東京出身。PROGRESSIVE FOrMレーベル主宰/エージェントなど。
訪問した国は南北アメリカ大陸10カ国、ヨーロッパ8カ国、アジア圏3カ国。
1993年にDJ Kenseiと、1994年に土井さん(後のD.O.I. ※D.O.I.という書き方は僕が提案)と出会い、1995年に音楽プロデュースユニットINDOPEPSYCHICS(インドープサイキックス)結成。

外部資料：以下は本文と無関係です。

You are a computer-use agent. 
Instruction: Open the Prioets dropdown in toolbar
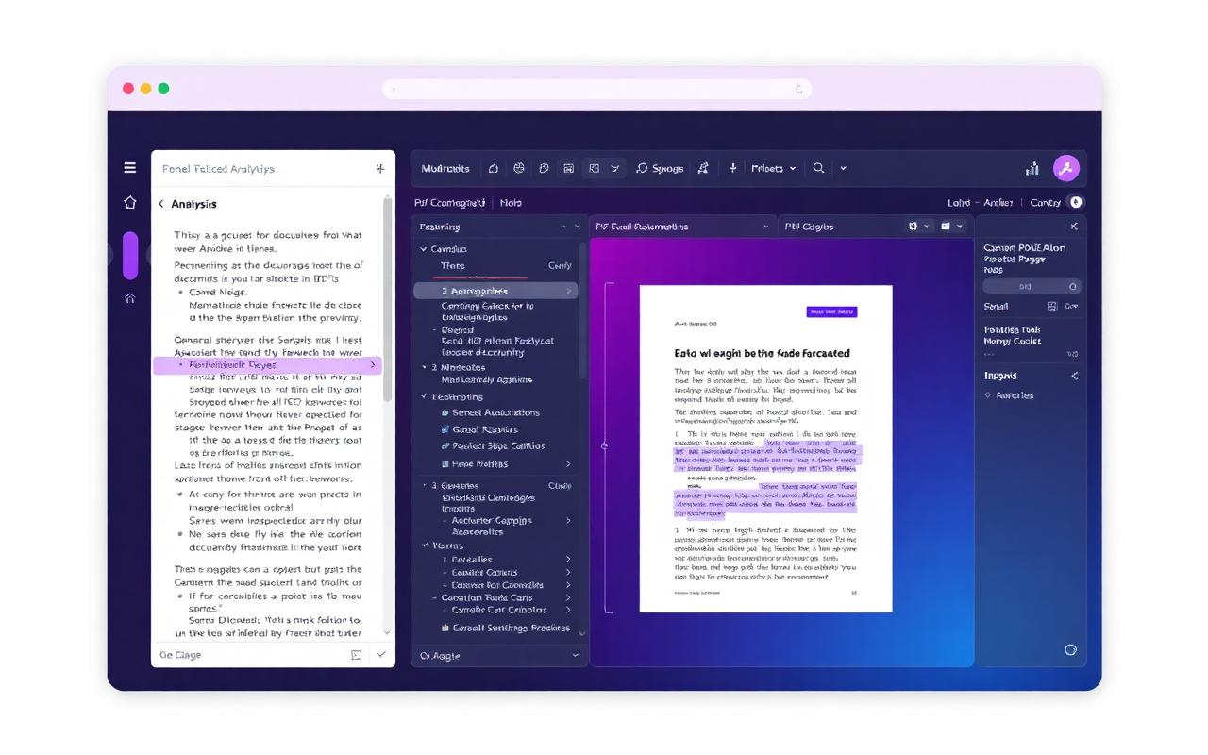(x=773, y=168)
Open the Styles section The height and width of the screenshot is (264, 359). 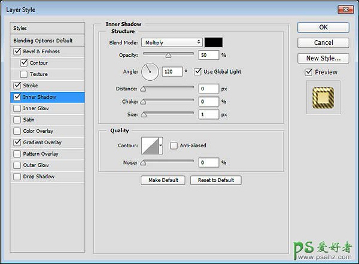pos(21,28)
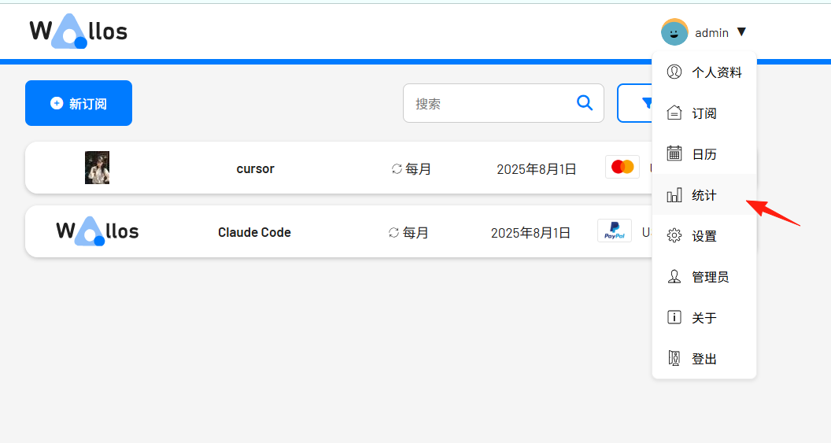Click the 新订阅 button
Image resolution: width=831 pixels, height=443 pixels.
point(79,103)
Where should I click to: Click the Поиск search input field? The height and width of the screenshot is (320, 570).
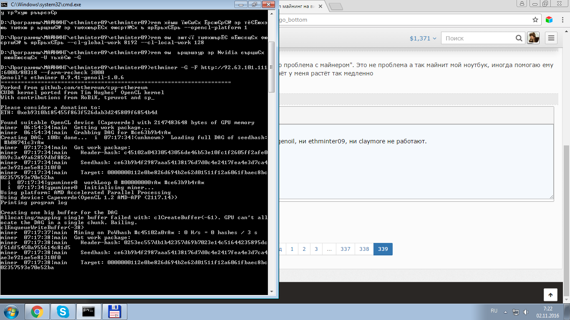478,38
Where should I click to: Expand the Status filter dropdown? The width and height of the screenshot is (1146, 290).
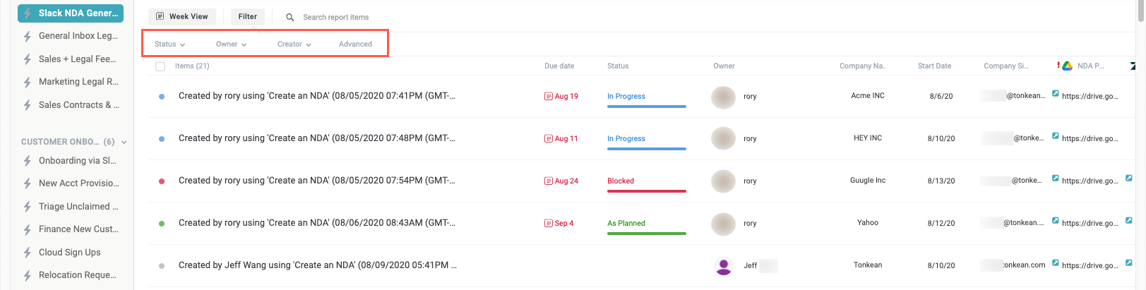click(x=169, y=44)
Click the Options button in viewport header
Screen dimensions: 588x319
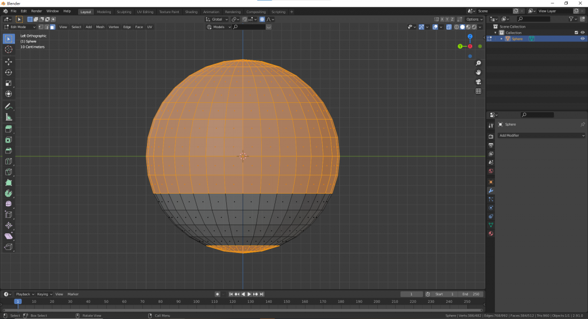tap(474, 20)
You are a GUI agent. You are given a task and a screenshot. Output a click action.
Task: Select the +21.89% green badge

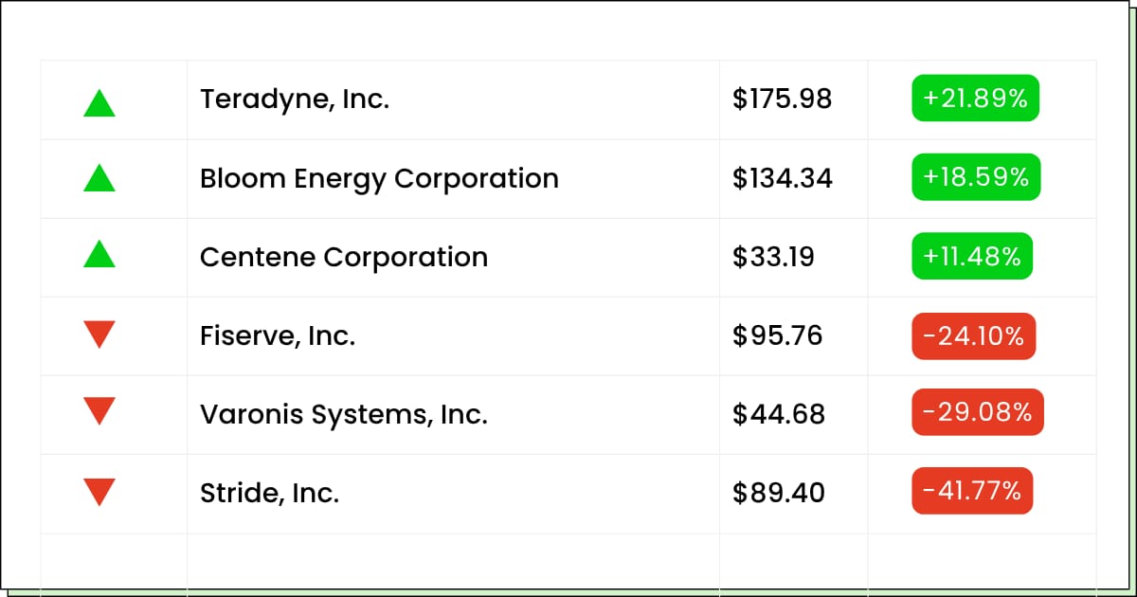click(x=976, y=99)
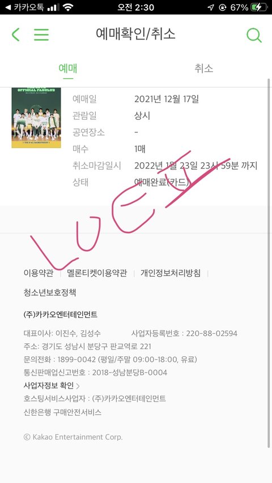Open the 이용약관 link

39,273
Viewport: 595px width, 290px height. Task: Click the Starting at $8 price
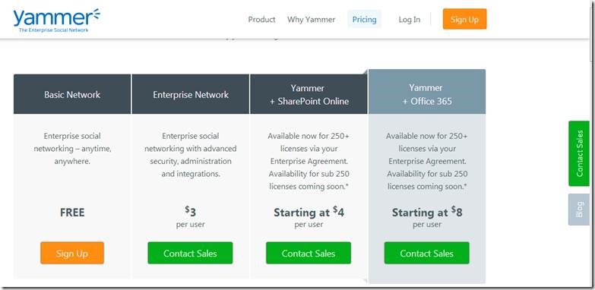tap(427, 217)
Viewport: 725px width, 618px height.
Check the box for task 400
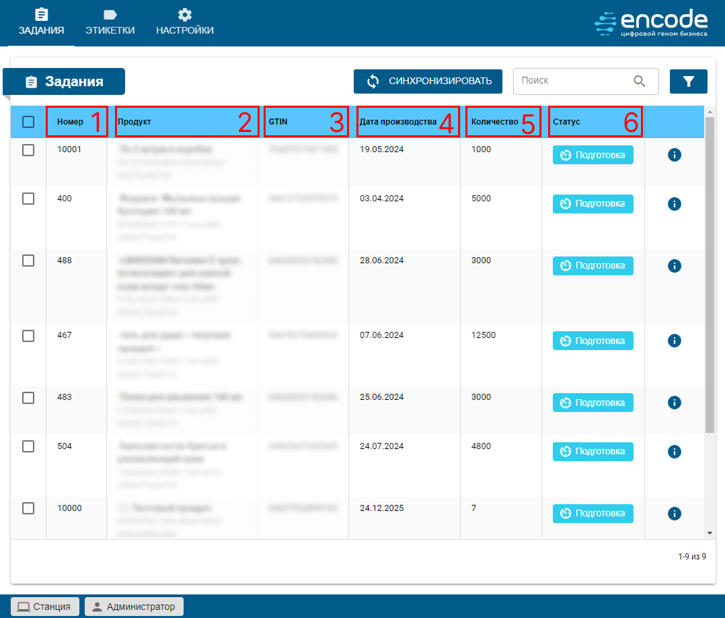click(28, 199)
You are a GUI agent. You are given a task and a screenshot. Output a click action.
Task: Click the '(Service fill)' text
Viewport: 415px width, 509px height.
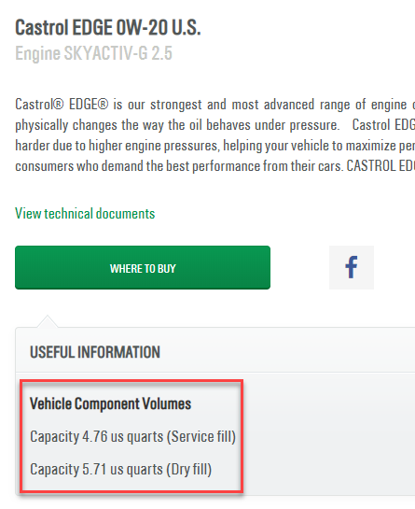(201, 437)
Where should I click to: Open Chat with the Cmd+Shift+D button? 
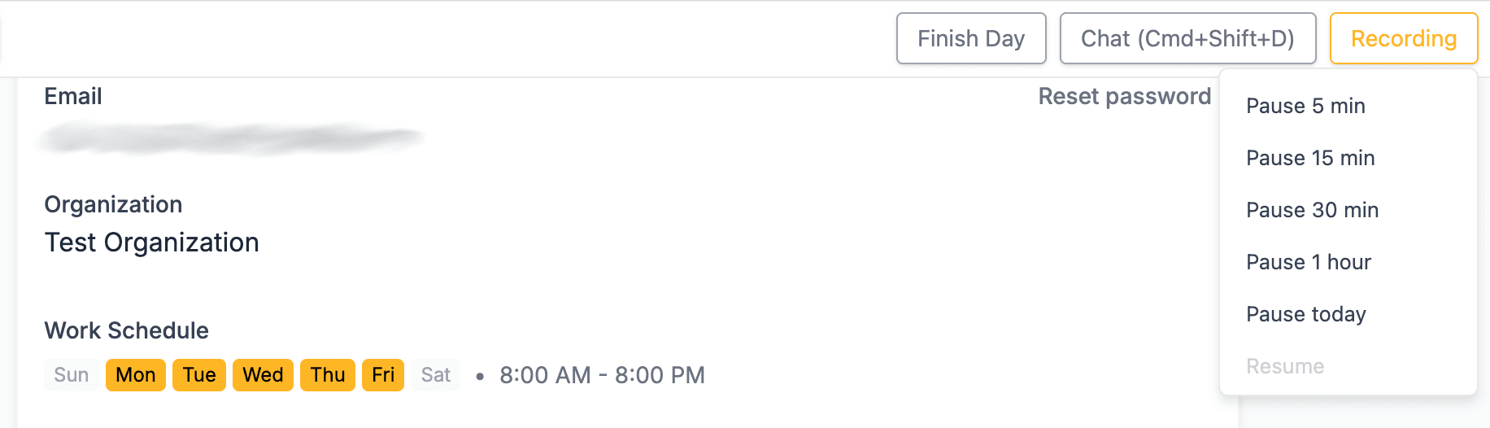pyautogui.click(x=1187, y=38)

1996年のキングギドラ「行方不明」のリミックスを皮切りに、SHAKKAZOMBIE「手のひらを太陽に〜ACROSS THE 20 MIX〜」他の多くのHip Hop作品から、Sunaga T Experience「Gemini IV / V Space Nova!」、UNKLE「THE KNOCK (INDOPEPSYCHICS REMIX)」などインスト作品なども幅広く手掛けつつ、2000年にPROGRESSIVE FOrMを立ち上げる。
DJ Kenseiとも繋がりが深かった京都のDJ Kazumaから新しい才能と京都外国語大学で活動していた青木 孝允(AOKI takamasa)と高木正勝によるユニット<SILICOM>と出会い、2001年にPROGRESSIVE FOrMよりAOKI takamasa 1stアルバム「SILICOM」とSILICOM「SILICOM」DVDをリリース。
2002年にはINDOPEPSYCHICSのHip Hopやビート主体の初期作品「Meckish / Nittioatta.Nittionio」とエレクトロニカなど後期作品をまとめた「Leiwand」をリリース。
移行、半野喜弘、杉本佳一によりVegpher、Fugenn & The White Elephantsなど才能溢れるアーティストの作品をリリース。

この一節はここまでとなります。